Gerard Goodrow "Die Mega-Reichen machen den Kunstmarkt kaputt"

Der in den USA geborene Kunstsammler gibt die ultimativen Tipps für Sammler: David Ostrowski, Max Frintrop oder Peppi Bottrop.

Hat der Kunstmarkt durch die Skandale sein Vertrauen verspielt?

Goodrow Zum Glück hat die Kunstwelt ein kurzes Gedächtnis, so dass die großen Skandale wie Achenbach, Beltracchi, die Casino-Warhols oder das Eon-Pollock-Gemälde bald wieder vergessen werden. Der Kunstmarkt ist sehr belastbar.

Außerdem ist er überhitzt. Steigt die Temperatur 2015 weiter an?

Goodrow Ich befürchte, ja. Das Problem, das wir heutzutage haben - im Gegensatz zum letzten großen Boom der späten 1980er Jahre -, ist, dass es Milliardäre gibt. Vorher kannte man nur Millionäre. Letztendlich machen die Mega-Reichen den Markt kaputt, denn sie haben viel zu viel Geld und sind bereit, buchstäblich Unsummen für Kunst auszugeben. Der Mittelmarkt leidet jetzt schon sehr darunter.

Wenn Menschen ohne Liebe zur Kunst nur Geld investieren wollen, auf welche Karte können sie setzen?

Goodrow Das hängt vom Etat ab. Die Blue Chips sind nach wie vor nicht nur sicher, sondern haben Steigerungspotenzial. Ich rede von Künstlern wie Gerhard Richter, Jeff Koons oder Peter Doig - das Limit ist längst nicht erreicht. Mir wäre es viel lieber, wenn Menschen ohne Bezug zur Kunst die Finger von ihr lassen. Sie tun dem Kunstmarkt nichts Gutes. Der Aktienmarkt ist besser geeignet für spekulative Typen.

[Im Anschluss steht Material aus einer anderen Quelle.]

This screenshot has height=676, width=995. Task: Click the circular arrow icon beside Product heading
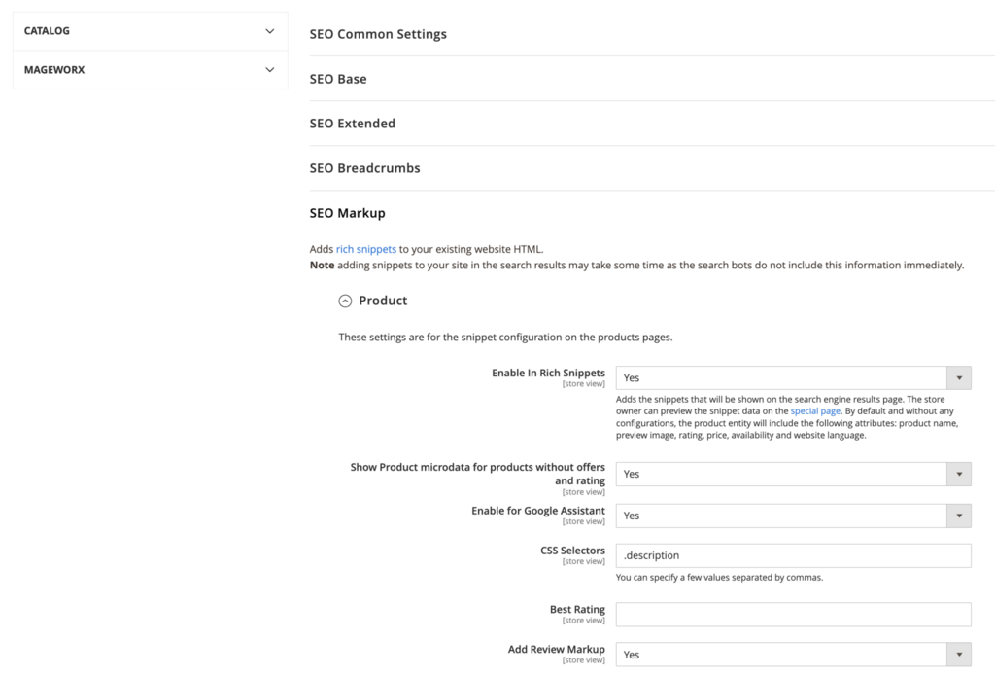(345, 301)
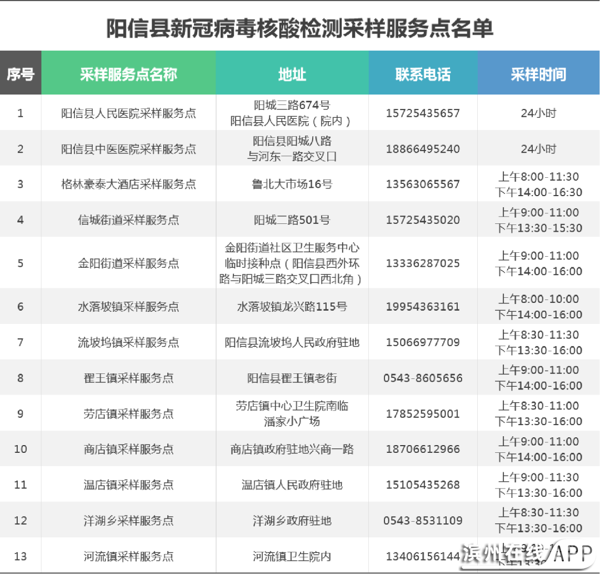The height and width of the screenshot is (574, 600).
Task: Click phone number 15725435657
Action: (423, 113)
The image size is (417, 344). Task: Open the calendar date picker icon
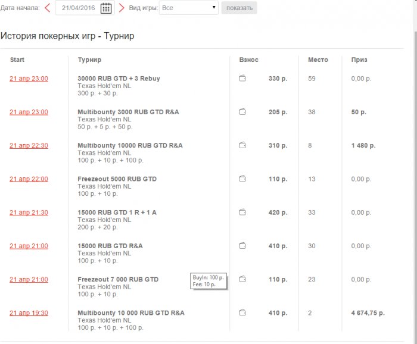click(106, 8)
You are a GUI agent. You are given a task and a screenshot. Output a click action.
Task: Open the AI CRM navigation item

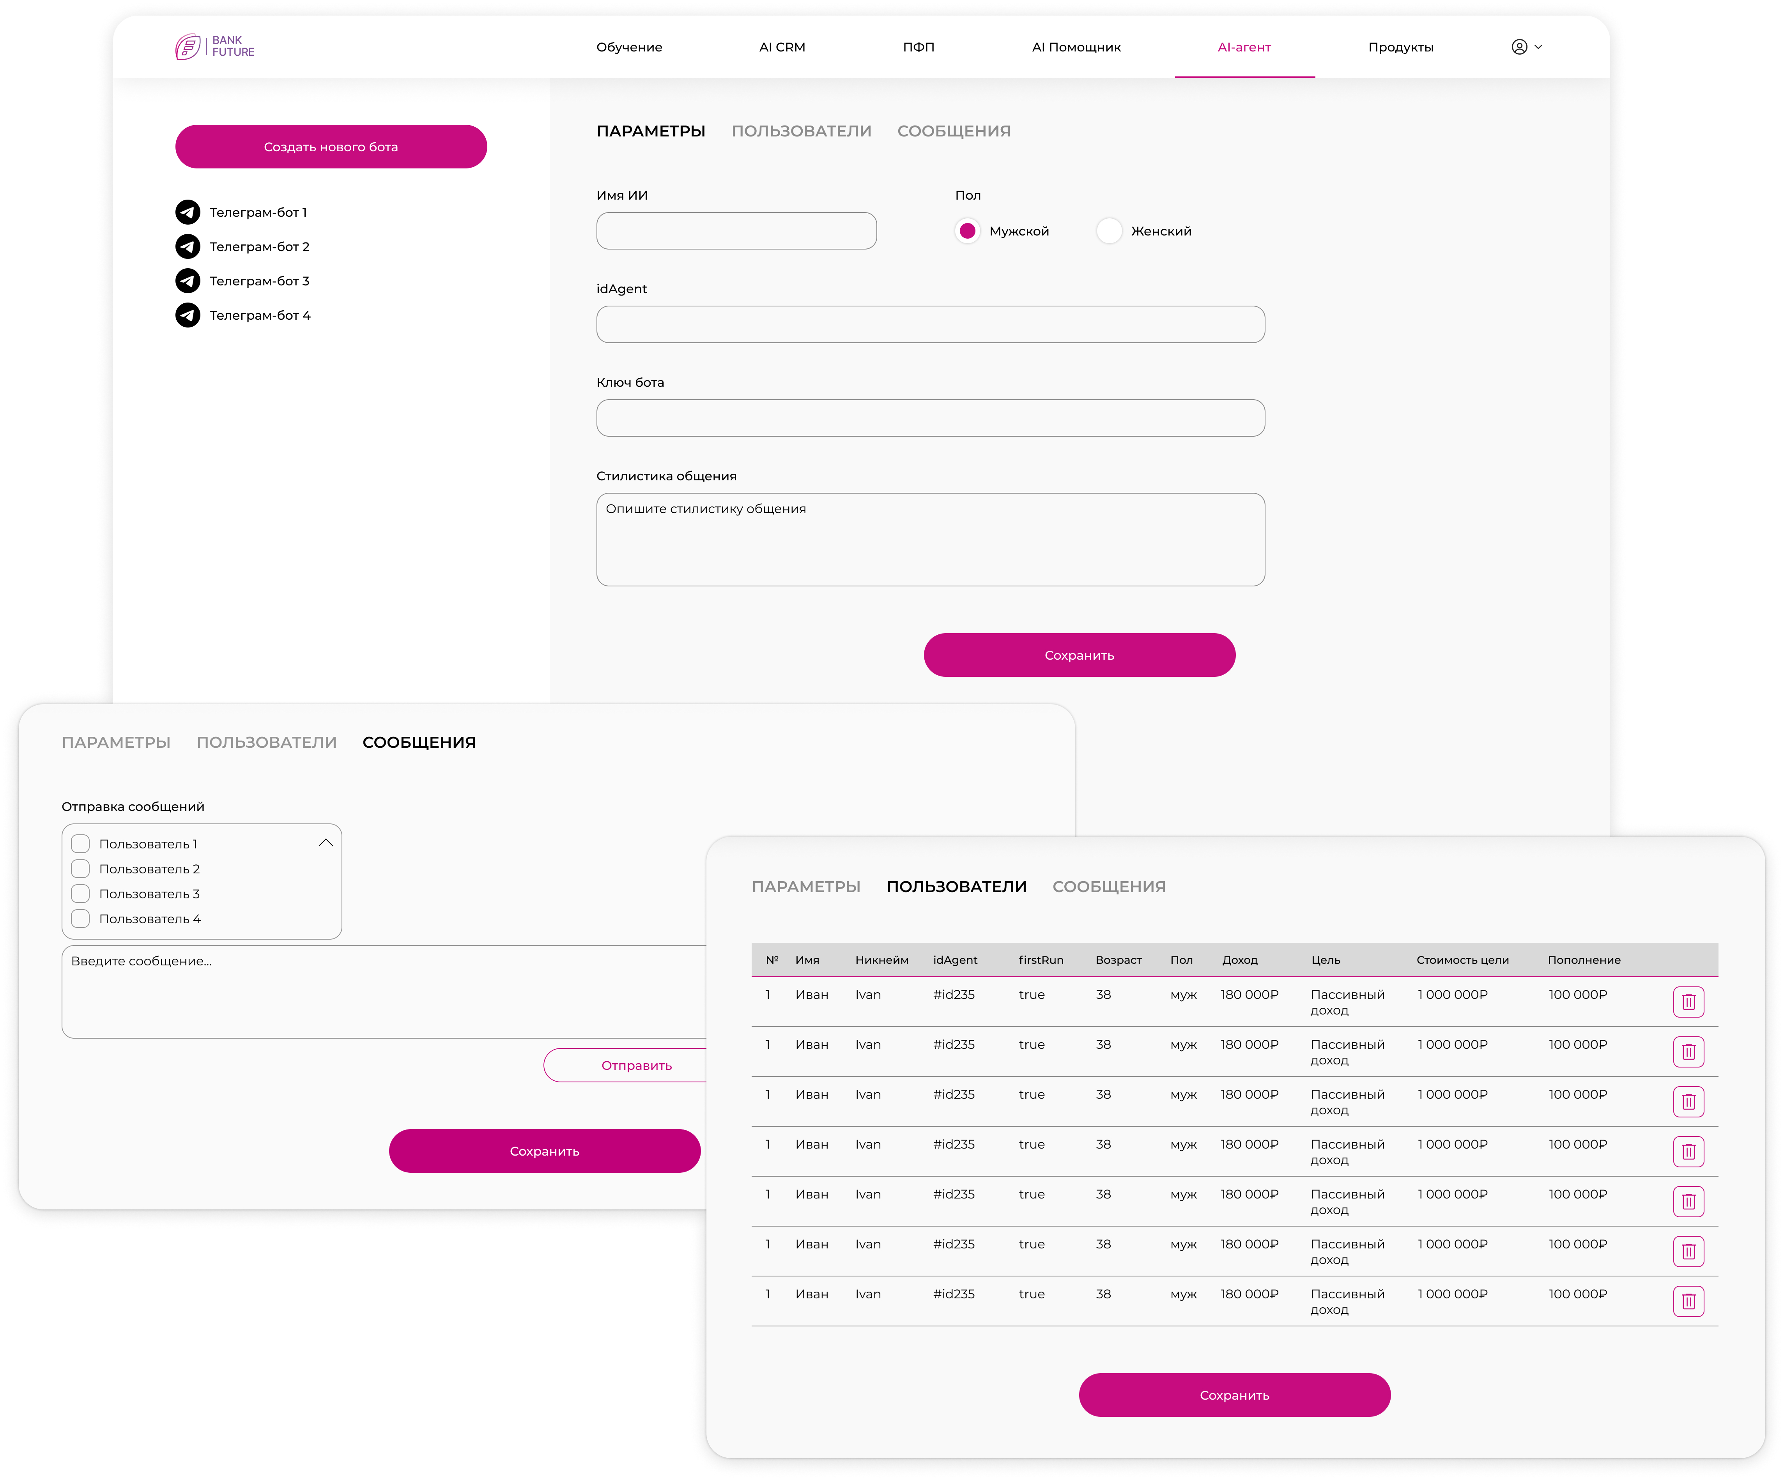782,48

Kann man Kunstberatern noch vertrauen nach dem Fall Achenbach?

Goodrow Auf jeden Fall - vielleicht sogar umso mehr, denn man muss jetzt als Kunstvermittler aktiv demonstrieren, dass man vertrauenswürdig ist. Und die Kunden sind vorsichtiger geworden.

Können Sie einen Boom wie den von Jeff-Koons-Werken erklären?

Goodrow Schönheit + stimmiges Konzept + Museumsausstellungen = Markterfolg! So einfach ist es heute manchmal.

Bleibt Gerhard Richter König?

Goodrow Ja, und zu Recht! Für mich ist er eine der großen Ausnahmen, denn er ist genauso wichtig für die Kunstgeschichte wie für den Markt. Das ist einer, der seinen Erfolg hart erkämpft und ehrlich verdient hat.

Welche Trends machen Sie aus?

Goodrow Noch ist die geometrische Abstraktion in, sie hat vor Jahren den Vertretern der Neuen Leipziger Schule die Schau gestohlen. Ich habe das Gefühl, dass wir wieder reif für einen Wechsel sind. Es würde mich nicht überraschen, wenn eine Art Neo-Magischer Realismus zum Vorschein käme, figurativ, narrativ, bunt, perfekt (wenn nicht zu sagen penibelst) gemalt, skurril . . .

Was halten Sie vom Kunstkompass?

Goodrow Solche Rankings dienen eher als Bestätigung dessen, was wir schon wissen. Für den nicht informierten Käufer sind solche Listen höchstens interessant, aber nicht unbedingt aufschlussreich.

Was stellt das Netz mit dem Kunstmarkt an?

Goodrow Meiner Meinung nach ist das Netz höchstens als Informationsplattform interessant.

Ihr ultimativer Tipp für alle, die Kunst kaufen wollen?

Goodrow Kauf das, was dir gefällt. Wenn du das kaufst, was alle anderen kaufen, ist es zu spät. Wer die Kunst liebt, kauft Bilder von David Ostrowski, Max Frintrop oder Peppi Bottrop. Sie sind hervorragende Künstler, die uns lange begleiten werden. Da bin ich mir sicher!

ANNETTE BOSETTI FÜHRTE DAS GESPRÄCH.